Oil majors dip their toes in 'clean energy' and try not to lose money doing it

Bloomberg/Fuel Fix:
The world’s biggest oil companies are closing more clean energy deals as pressure to diversify their businesses mounts and growth accelerates among green technologies.

Oil majors more than doubled the number of acquisitions, project investments and venture capital stakes, to 44 in 2016 from 21 the year before, according to research published Tuesday by Bloomberg New Energy Finance. In the last 15 years, they’ve completed 428 transactions and spent $6.2 billion building stakes in clean energy companies.

“This reflects their underpinning strategy to test out new ideas and businesses,” said Richard Chatterton, one of the London-based analysts that authored the report. “The international oil companies are identifying opportunities and building expertise, and when a commercial opportunity becomes clear, they will invest at scale.”

To be sure, the sums expended on clean energy still represent a fraction of the money invested in crude every year, showing that the oil majors are still very much focused on their core business. Royal Dutch Shell Plc, for example, budgeted $25 billion this year for capital expenditures.

Some of the investments by oil majors in projects and startups isn’t disclosed, according to BNEF, which estimates that the clean energy industry attracted almost $290 billion in 2016.

Solar energy generated the largest number of projects backed by oil companies. Wind created the second-highest volume of deals, with offshore wind investments beginning to catch up with windmills stationed on land. Oil companies have been looking to leverage their know-how in extracting fossil fuels from seabeds to install turbines in similarly harsh climates.

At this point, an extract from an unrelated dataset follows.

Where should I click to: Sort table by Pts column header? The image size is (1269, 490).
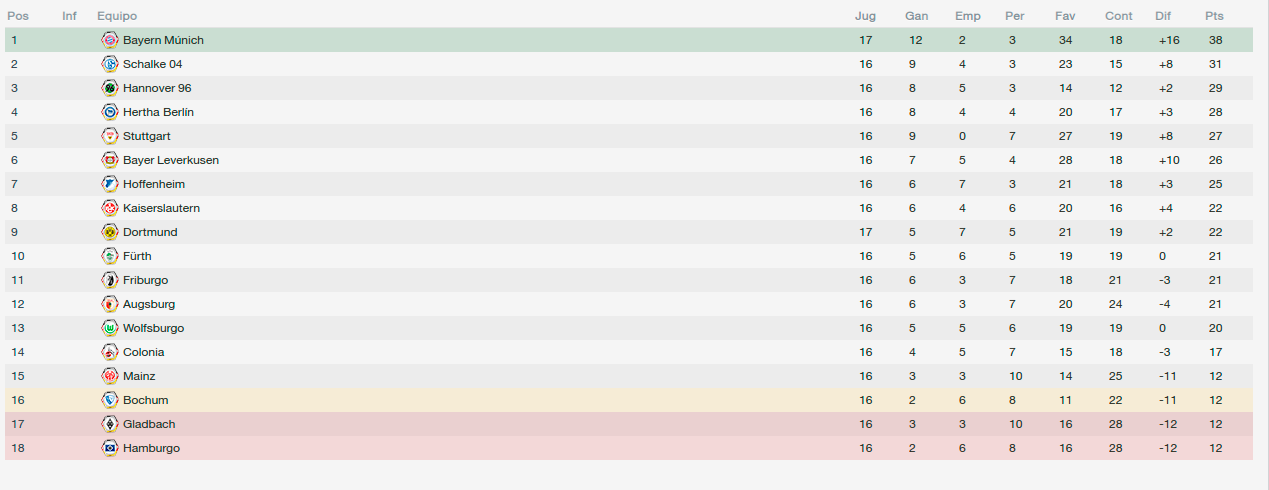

Wind projects offshore also tend to be some of the largest-scale and riskiest in the renewable energy industry, leading to higher profitability. Shell has a stake in the Borssele III and IV wind projects in the Dutch North Sea and Statoil ASA developed the world’s first floating wind farm off the coast of northern Scotland.
So-called clean energy is notoriously inefficient.  At its current stage of usage, it is unable to modulate the flow of energy to meet demand or scale it back when there is less demand.  Proponents are trying to solve this problem with batteries, but they are not there on a scale needed to keep a grid up and running when the wind is not blowing or the sun is not shining.

Offshore wind seems to have the greater potential because it cycles back and forth as the earth heats up and clouds move from the sea to hot spots on shore.  Currently, all of the alternative sources require a backup generator such as natural gas or coal, which tends to raise the price of their projects.  They are at best a supplemental form of energy at this point.

Solar energy is far from free and it may be the most expensive source of "clean energy" and the least dependable and manageable.